■ **What you should do**
The answer must consist of every line in the records that contains the word "Open".
Source data Start Marker
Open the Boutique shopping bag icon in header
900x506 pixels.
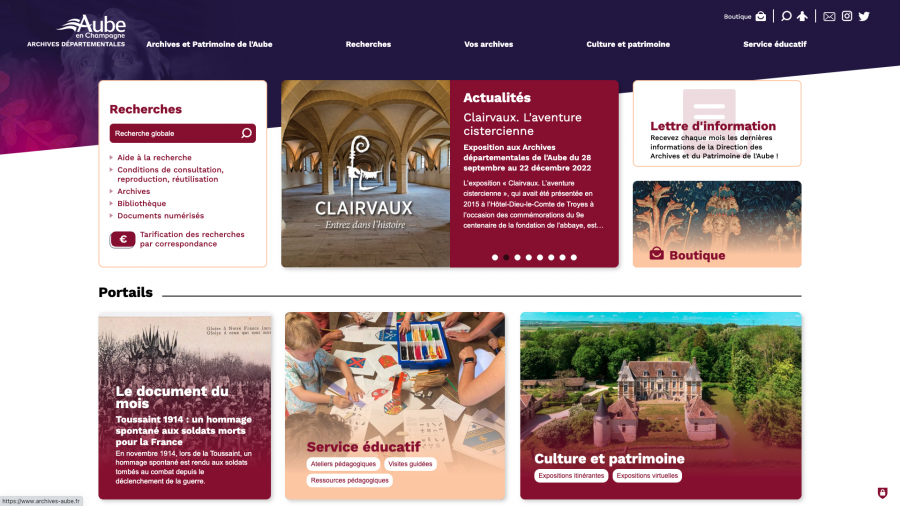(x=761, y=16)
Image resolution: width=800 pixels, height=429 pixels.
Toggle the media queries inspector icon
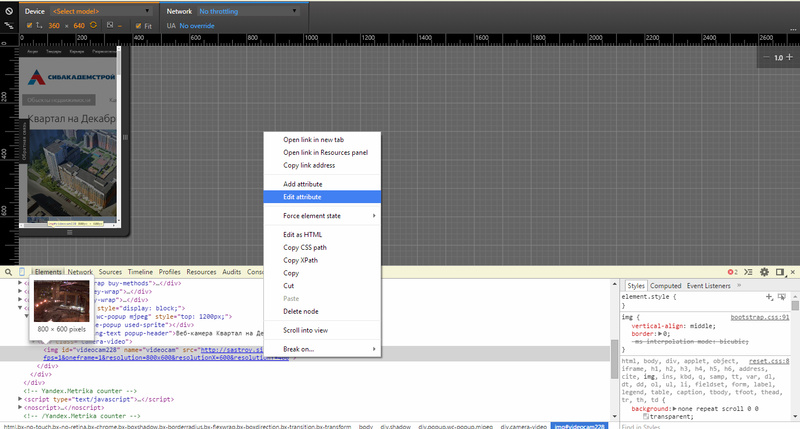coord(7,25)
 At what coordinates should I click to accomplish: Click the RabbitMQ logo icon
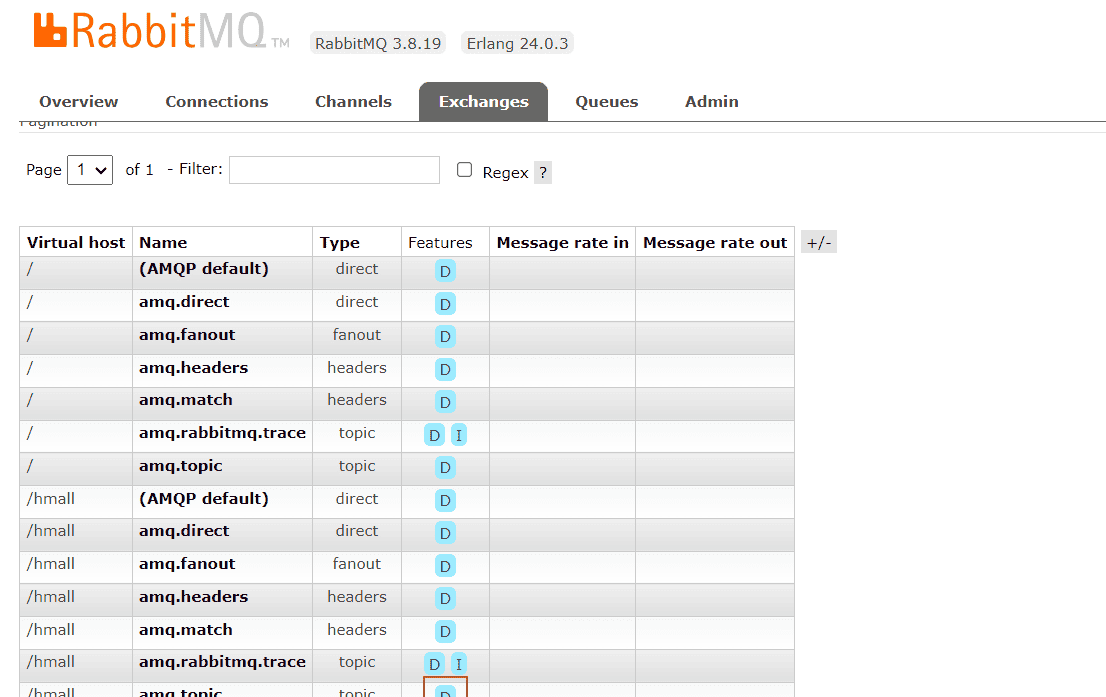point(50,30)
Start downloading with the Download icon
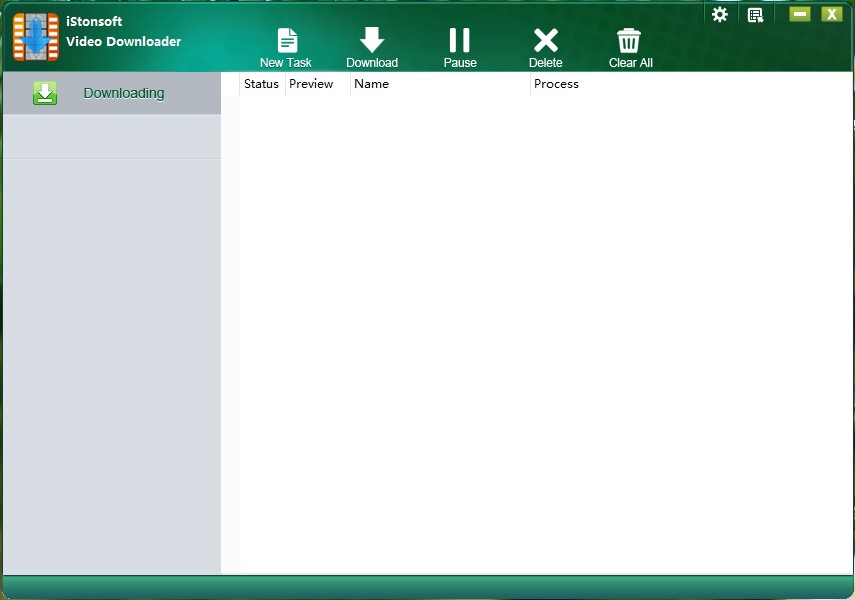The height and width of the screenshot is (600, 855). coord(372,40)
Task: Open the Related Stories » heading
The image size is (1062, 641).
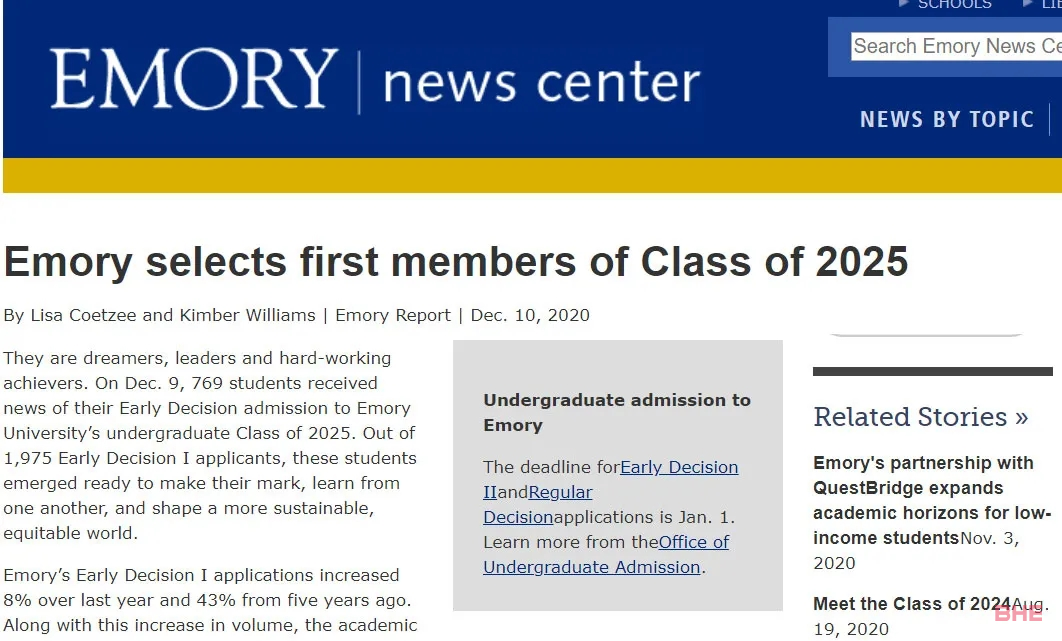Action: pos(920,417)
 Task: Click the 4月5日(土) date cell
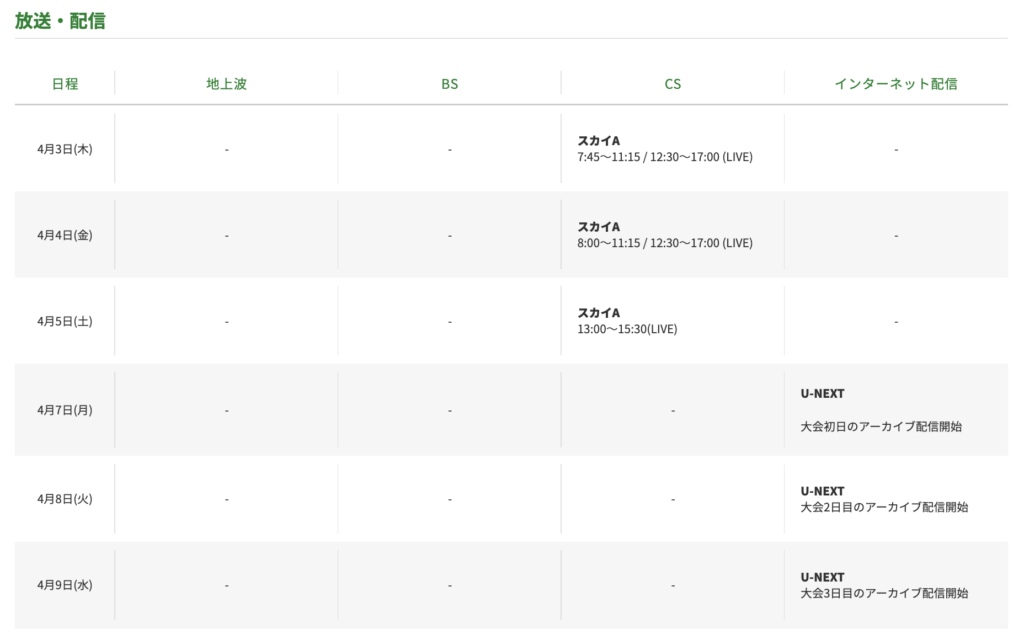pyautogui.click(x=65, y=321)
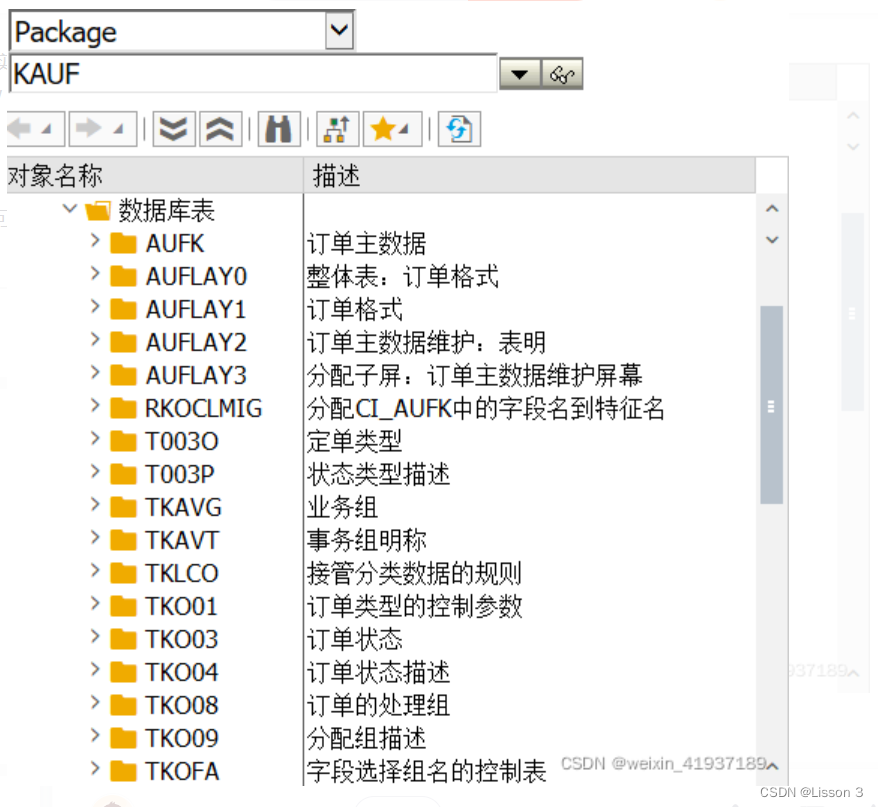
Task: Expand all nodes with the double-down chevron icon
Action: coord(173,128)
Source data End Marker
■ **Final answer**
Open the Boutique shopping bag icon in header
Task: Open the Related Stories » heading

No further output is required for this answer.